O GT da ANPOLL “Relações Literárias Interamericanas” tem como prática, de longa data, a pesquisa aprofundada durante biênios temáticos, alguns temas até com mais tempo de dedicação; e, ao final de cada período investigativo, oferta à comunidade leitora a publicação dos resultados sob forma de coletâneas. Nessa dinâmica, surge o presente livro Filiações e afiliações interamericanas: legados familiares, étnicos e nacionais – reflexo de estudos que criaram corpo e consistência de 2018 a 2021. Como o próprio título da obra pré-anuncia, nossas preocupações se pautam e se sustentam por meio de um tema aglutinador, a saber, as narrativas de filiação nas Américas.

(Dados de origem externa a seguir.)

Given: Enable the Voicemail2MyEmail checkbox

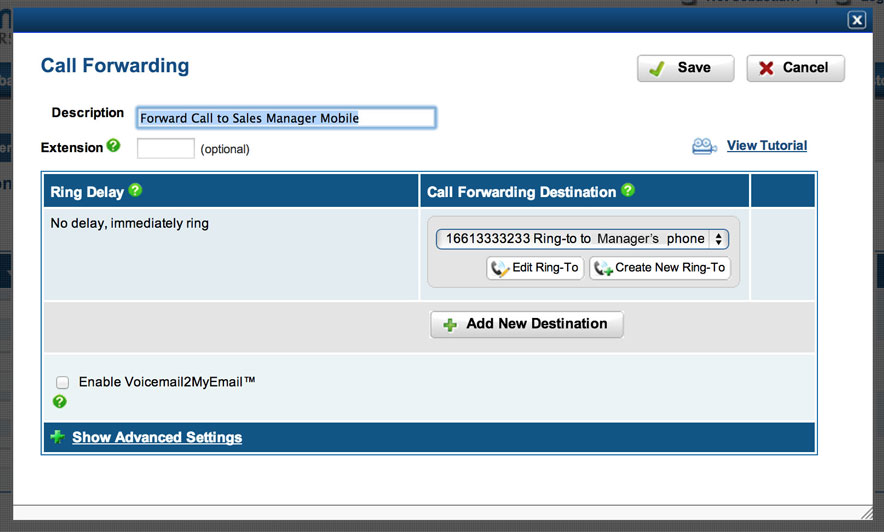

Como é de se esperar, um tema central nos encaminha a temas paralelos de igual importância, os quais se retroalimentam para, além de coexistir, dar significado e justificar a necessidade de cada um por si mesmo. Nesse sentido, as narrativas de filiação levam às narrativas de afiliação e também aos papeis dos legados, quer desejados ou impostos pelo seio familiar, pela questão étnica ou, ainda, pelo contexto de uma nação. Por essa razão, a coletânea se subdivide em legados familiares, legados étnicos e legados nacionais.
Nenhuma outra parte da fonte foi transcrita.